--- Exercise brief ---
Your task is to find every line of the data that holds the string "coordinates" and copy it.

--- Saved entries ---
***

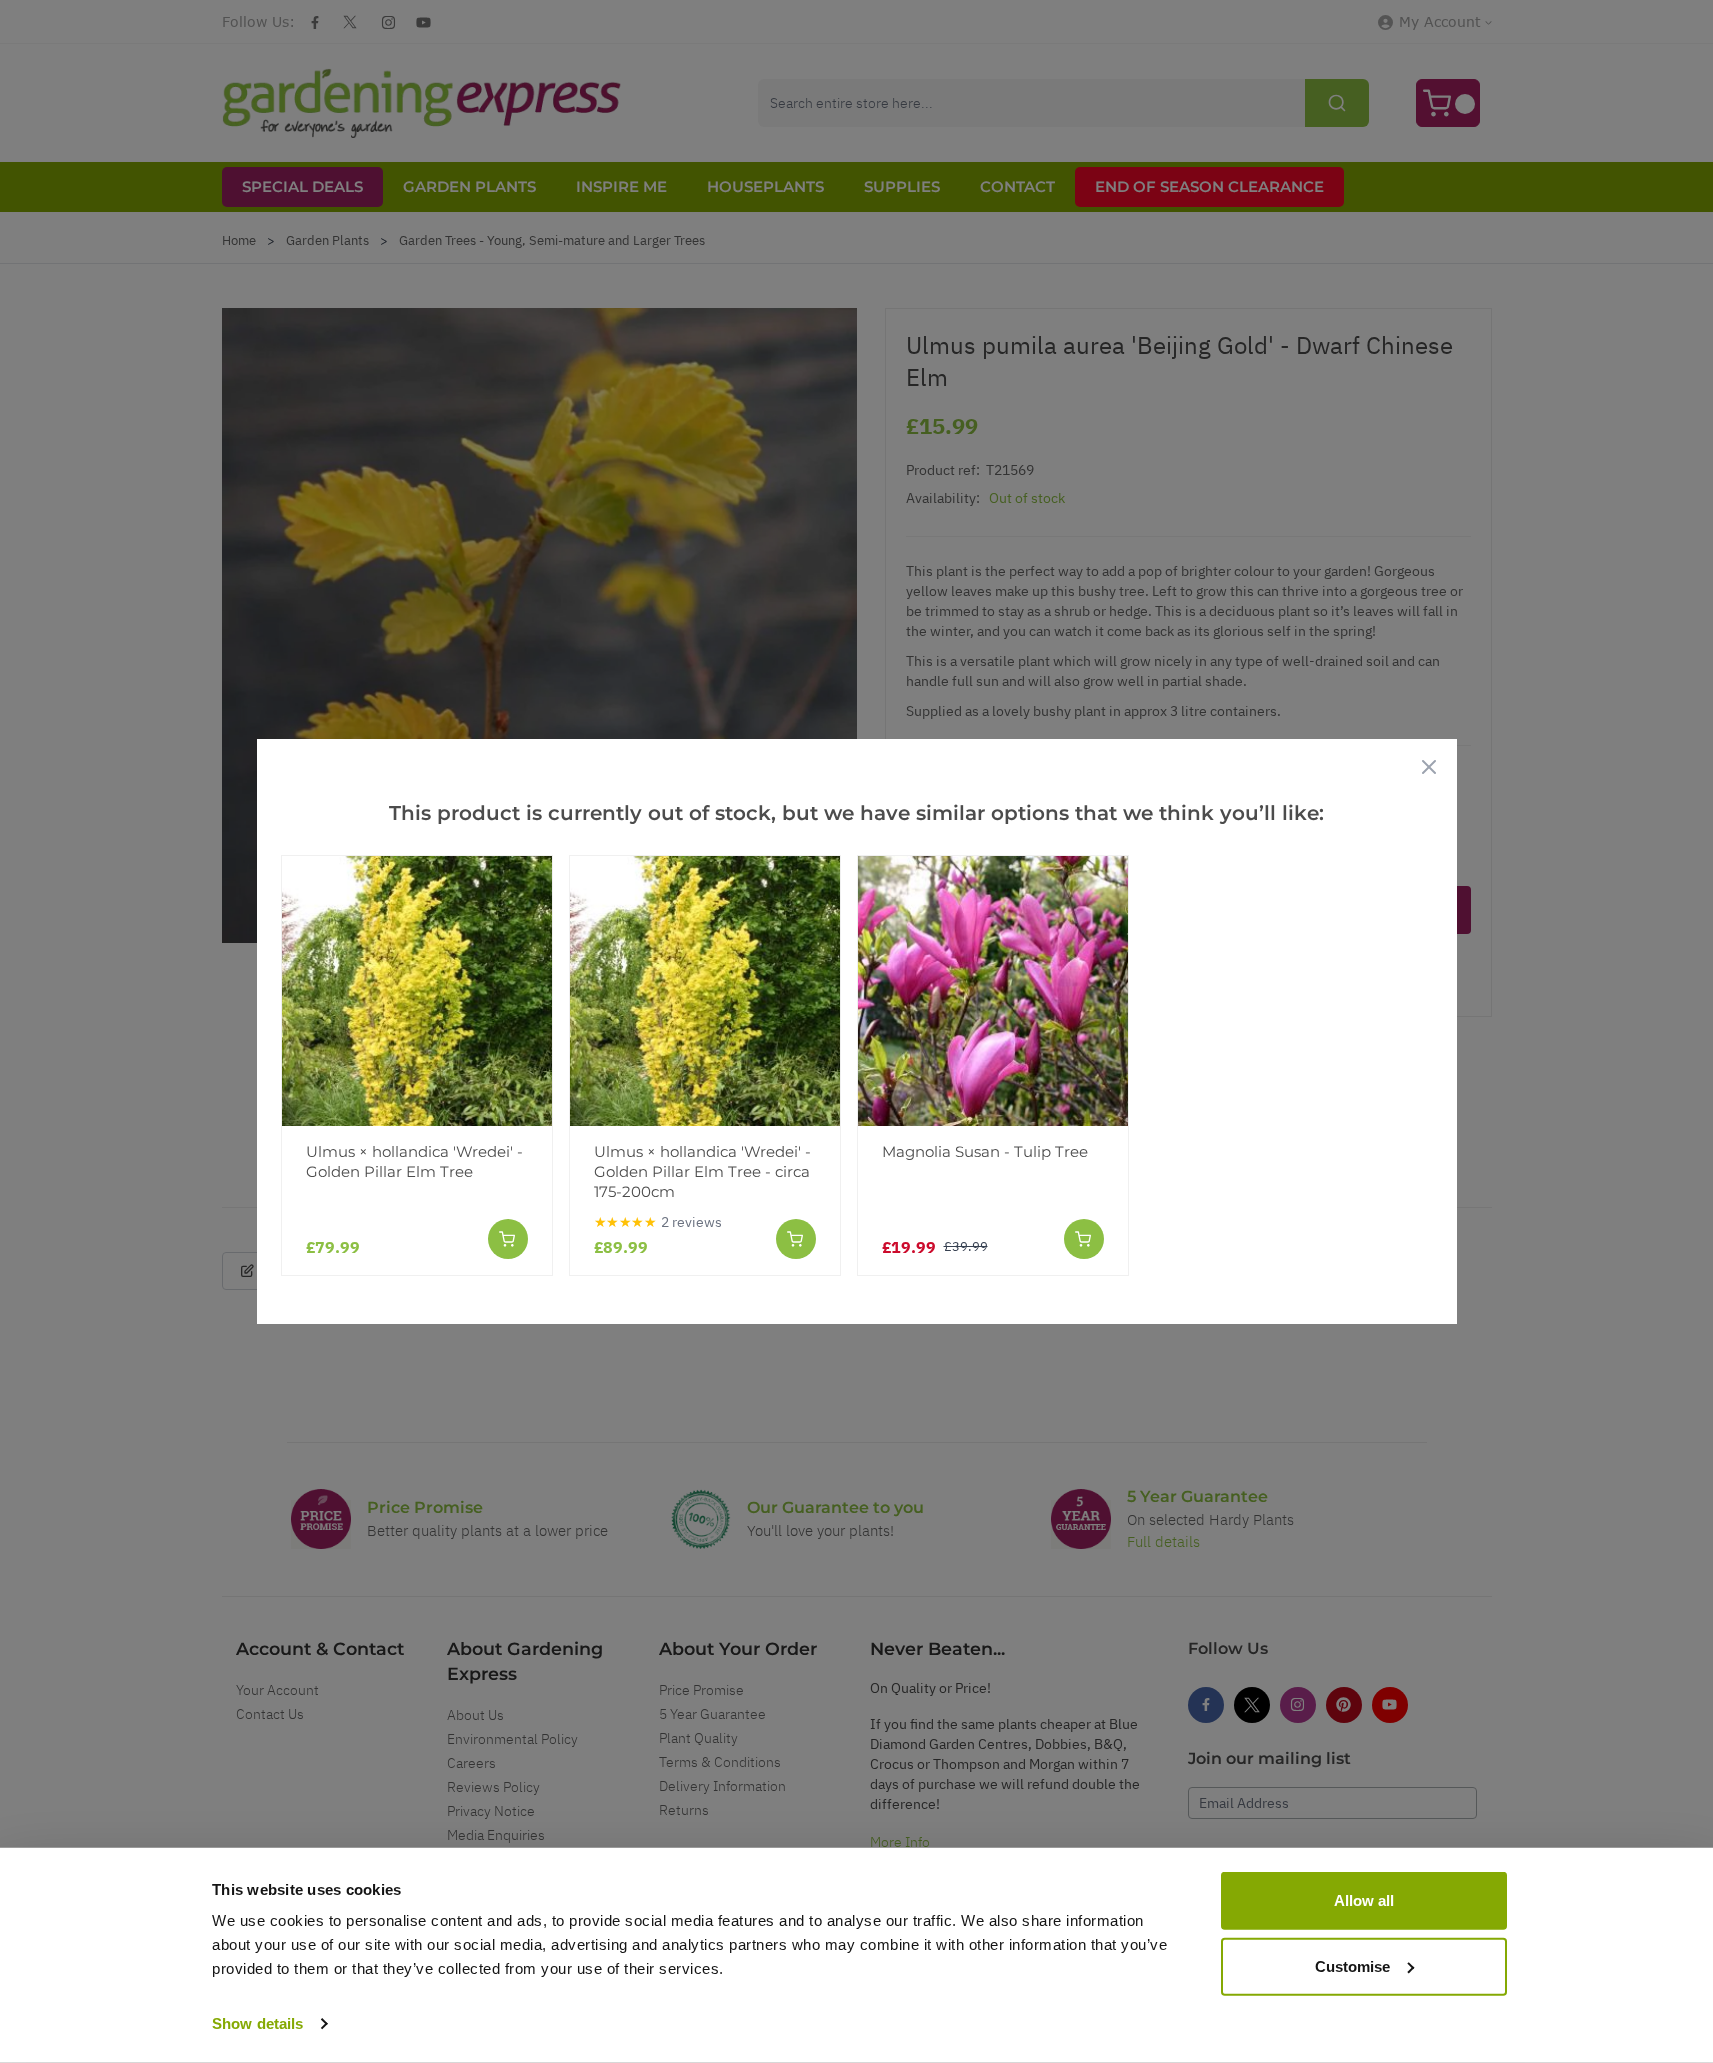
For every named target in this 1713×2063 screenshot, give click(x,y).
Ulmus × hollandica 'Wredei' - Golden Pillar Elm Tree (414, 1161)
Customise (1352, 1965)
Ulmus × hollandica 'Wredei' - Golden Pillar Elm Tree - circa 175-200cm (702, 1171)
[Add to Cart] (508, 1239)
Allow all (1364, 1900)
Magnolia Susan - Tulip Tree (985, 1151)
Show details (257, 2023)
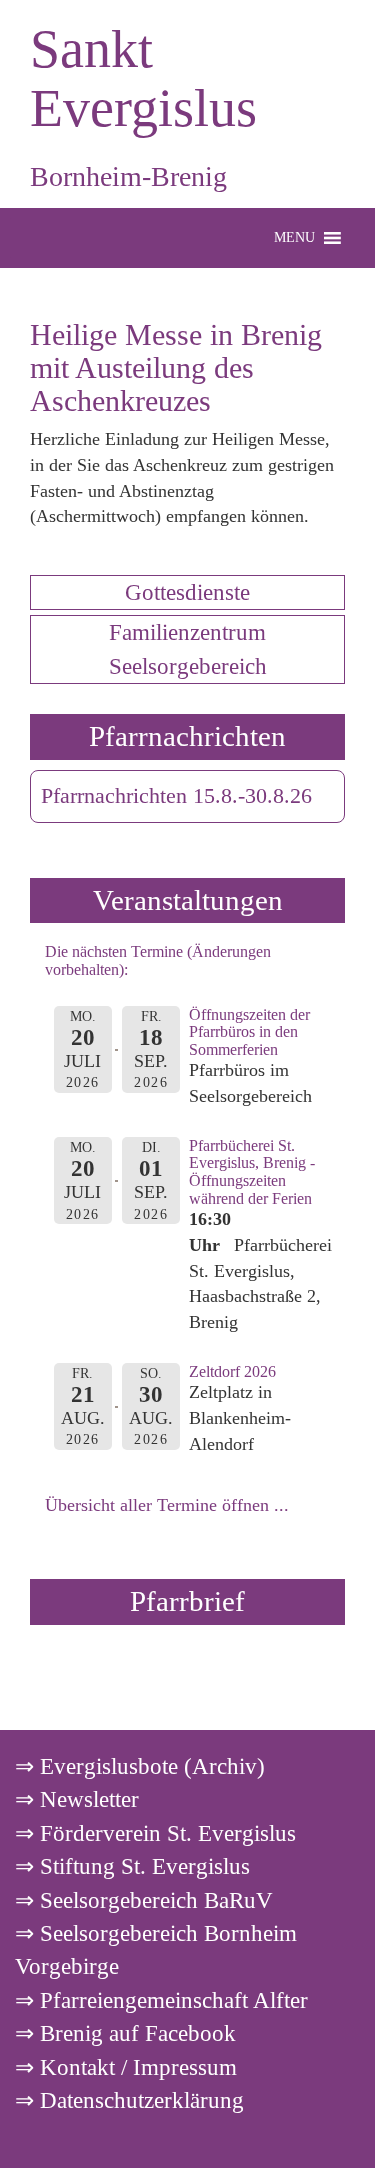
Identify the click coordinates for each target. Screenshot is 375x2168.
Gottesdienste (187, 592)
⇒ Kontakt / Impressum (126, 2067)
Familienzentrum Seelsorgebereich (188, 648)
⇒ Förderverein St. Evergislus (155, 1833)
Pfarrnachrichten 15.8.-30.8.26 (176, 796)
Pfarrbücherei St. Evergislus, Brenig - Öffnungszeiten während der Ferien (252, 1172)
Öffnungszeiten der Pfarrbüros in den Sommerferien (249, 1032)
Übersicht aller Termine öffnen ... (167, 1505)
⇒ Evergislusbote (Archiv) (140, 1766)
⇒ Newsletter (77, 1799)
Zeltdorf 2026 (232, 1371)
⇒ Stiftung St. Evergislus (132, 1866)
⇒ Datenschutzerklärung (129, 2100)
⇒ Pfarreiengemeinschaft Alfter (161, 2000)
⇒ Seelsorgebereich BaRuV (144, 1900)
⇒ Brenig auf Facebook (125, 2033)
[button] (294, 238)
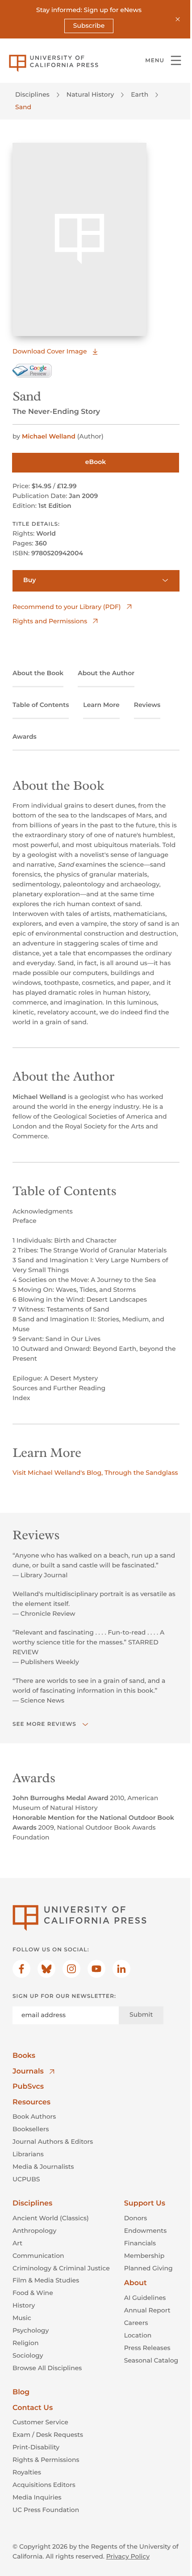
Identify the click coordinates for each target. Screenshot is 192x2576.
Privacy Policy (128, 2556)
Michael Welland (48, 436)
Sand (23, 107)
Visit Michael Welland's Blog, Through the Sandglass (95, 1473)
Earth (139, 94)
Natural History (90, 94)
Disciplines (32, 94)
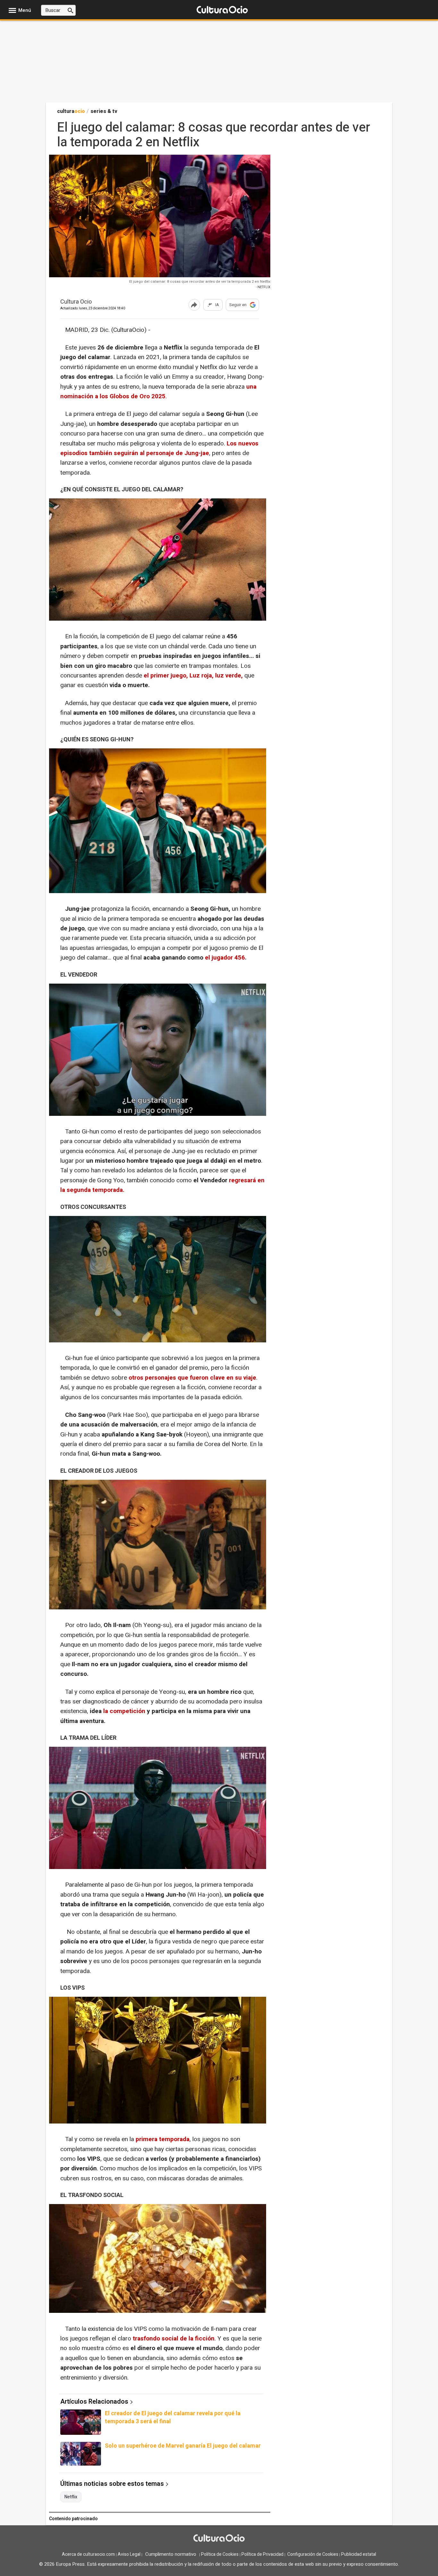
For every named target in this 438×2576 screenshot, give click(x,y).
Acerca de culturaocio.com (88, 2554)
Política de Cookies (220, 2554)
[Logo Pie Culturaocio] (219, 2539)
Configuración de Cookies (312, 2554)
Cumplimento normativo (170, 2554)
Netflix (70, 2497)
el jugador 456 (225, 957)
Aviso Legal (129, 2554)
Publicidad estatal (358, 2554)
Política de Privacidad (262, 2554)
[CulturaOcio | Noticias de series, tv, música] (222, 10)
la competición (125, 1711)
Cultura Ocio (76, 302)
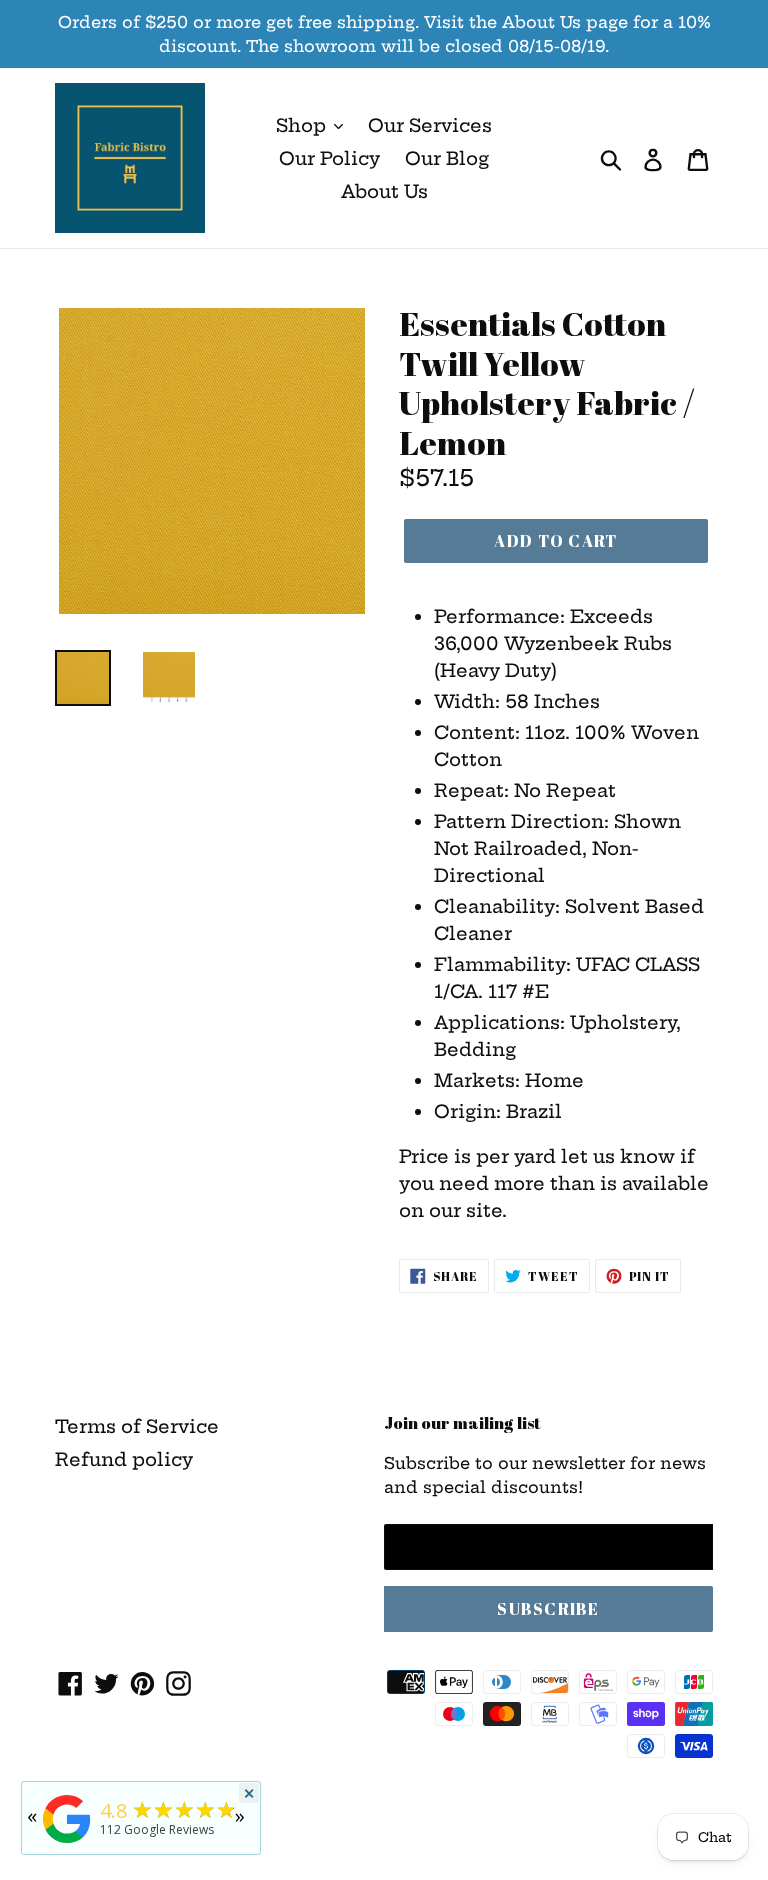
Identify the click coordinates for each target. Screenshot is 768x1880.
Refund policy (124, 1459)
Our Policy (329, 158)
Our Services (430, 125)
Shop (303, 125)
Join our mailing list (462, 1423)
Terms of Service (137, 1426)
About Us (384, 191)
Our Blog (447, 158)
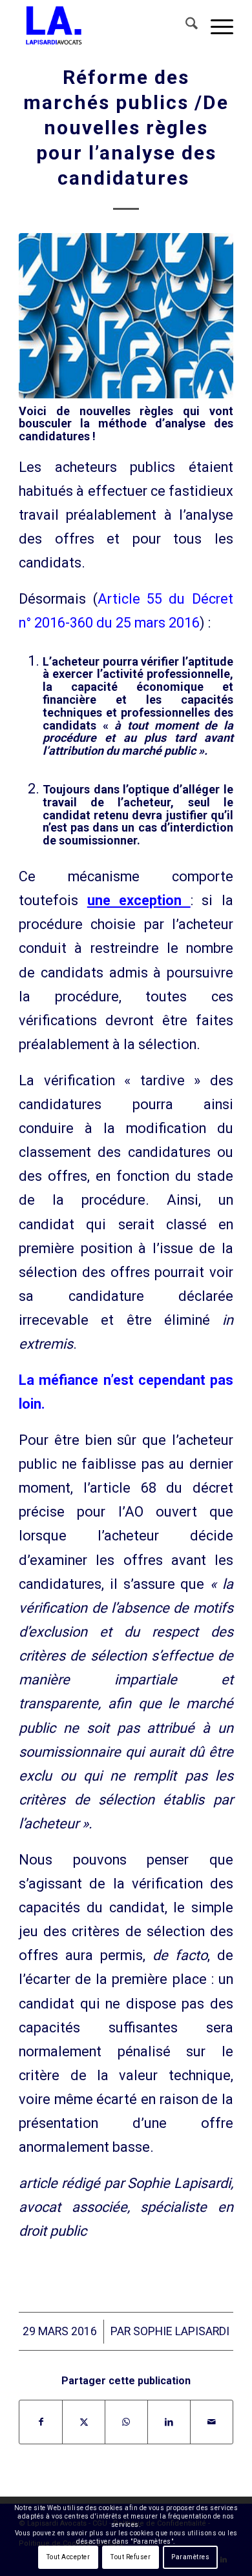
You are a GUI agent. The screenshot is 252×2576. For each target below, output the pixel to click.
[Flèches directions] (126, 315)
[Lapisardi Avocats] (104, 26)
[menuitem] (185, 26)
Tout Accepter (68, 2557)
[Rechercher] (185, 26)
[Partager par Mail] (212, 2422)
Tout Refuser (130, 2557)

***

--- Written response ---
Identify the click coordinates for each target. Screenshot is 375x2168.
Identify the click coordinates for each target. Screenshot is 192x2576.
Identify the click coordinates for each target. Screenshot is 768x1880.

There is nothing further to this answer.